> On Feb 21, 2019, at 11:37 PM, Masaori Koshiba <masa...@apache.org> wrote:
>
> Hi all,
>
> Could we bump minimum requirements of OpenSSL version to 1.0.2 on next
> major release?
>
> I just noticed that SSLUtils says that Traffic Server requires an OpenSSL
> library version 0.9.4 or greater [*1].
> But I think nobody is using such old OpenSSL. So we can bump minimum
> version of OpenSSL.
>
> According to OpenSSL Release Strategy [*2], version 1.0.2 is current
> minimum supported version by OpenSSL community.
> And version 1.0.1 was end of support 2 years ago (at 2016-12-31).
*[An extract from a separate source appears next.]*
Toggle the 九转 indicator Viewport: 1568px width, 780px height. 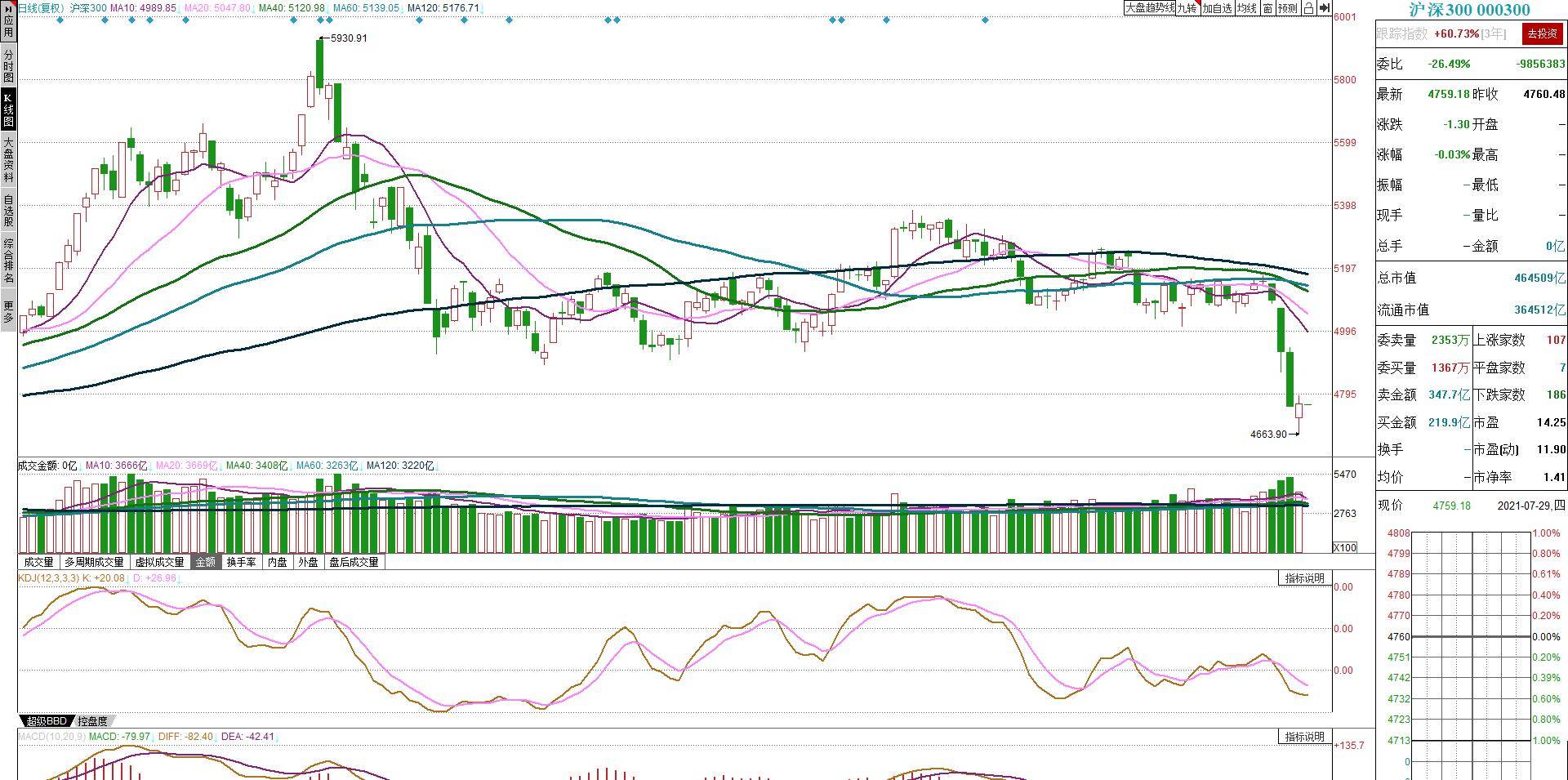1187,8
Version
> 1.0.2 looks reasonable choice.
Yes, we should do this for v9.0.0. This would effectively drop support for
“stock” CentOS6, which only comes with OpenSSL v1.0.1, but I think that’s fine.
For two reasons:
1) It’s the right thing to require at least 1.0.2, since 1.0.1 is not supported.
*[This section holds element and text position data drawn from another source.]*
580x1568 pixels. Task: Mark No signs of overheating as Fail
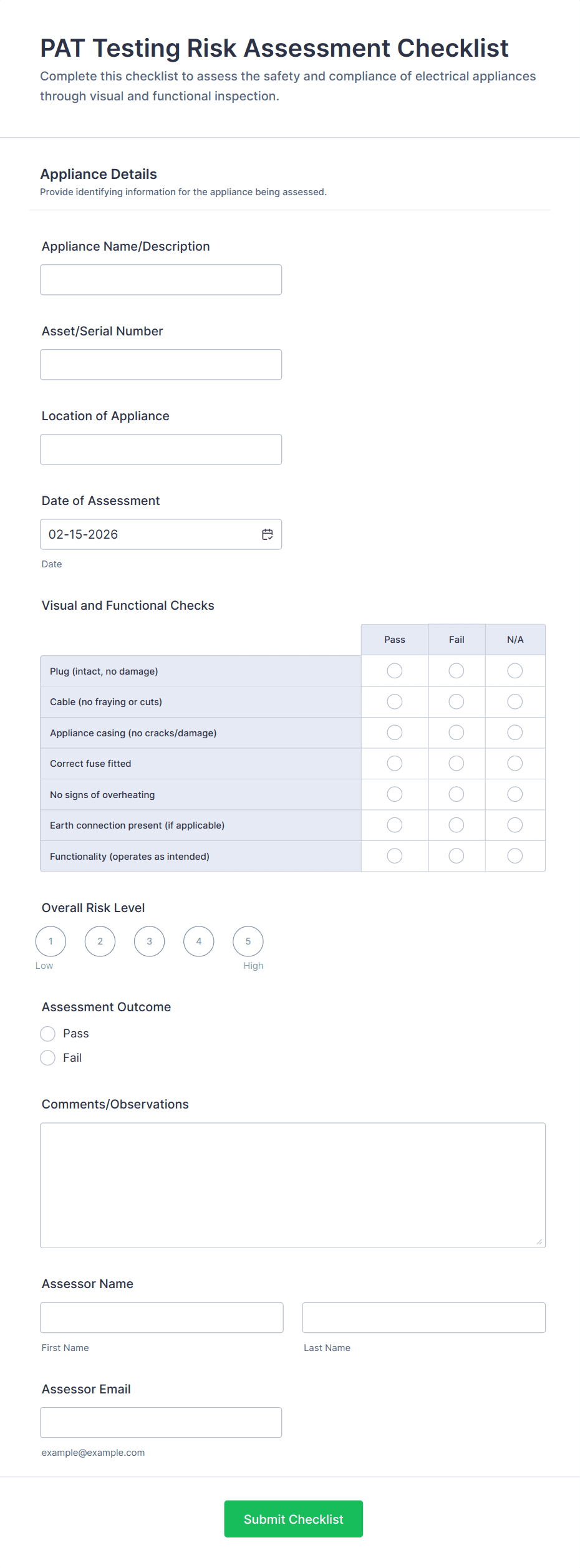[x=457, y=794]
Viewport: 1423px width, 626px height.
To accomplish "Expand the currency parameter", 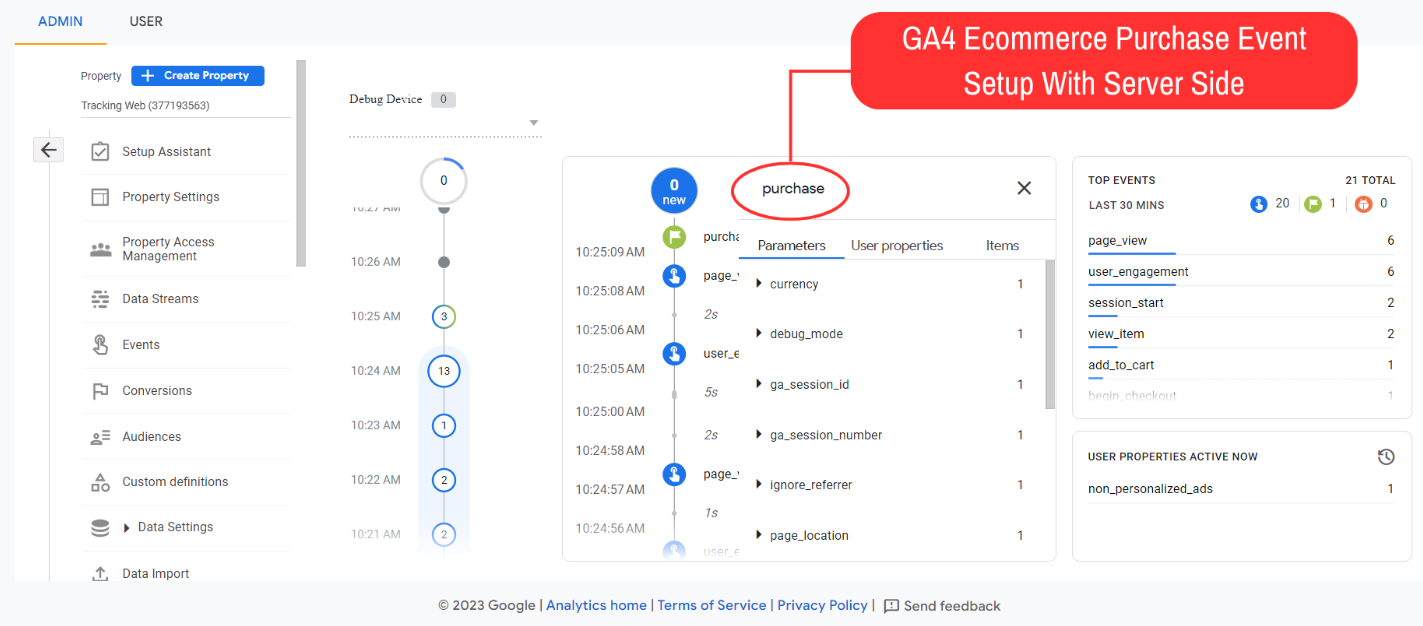I will point(759,285).
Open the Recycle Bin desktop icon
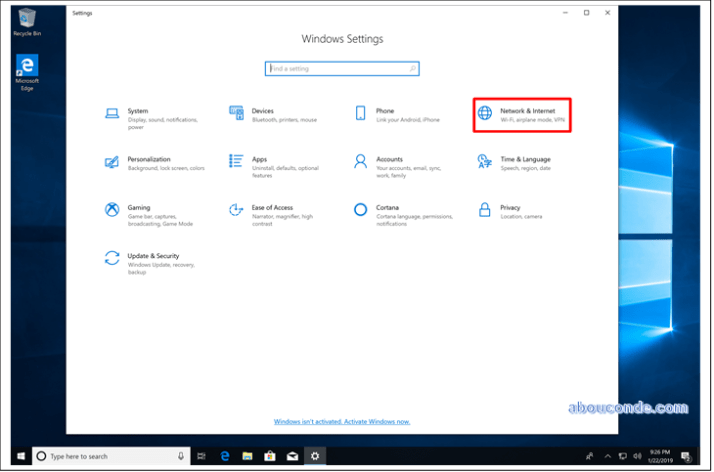Viewport: 714px width, 472px height. (x=26, y=22)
2) It’s not difficult to install a custom OpenSSL build if necessary.
So, +1 on this, with the amendment that we also drop official support for the
following platforms that are currently on the CI:
CentOS 6 (OpenSSL v1.0.1e)
Ubuntu 14.04 (OpenSSL v1.0.1f)
(Debian7 was already dropped, because of lack of compiler support).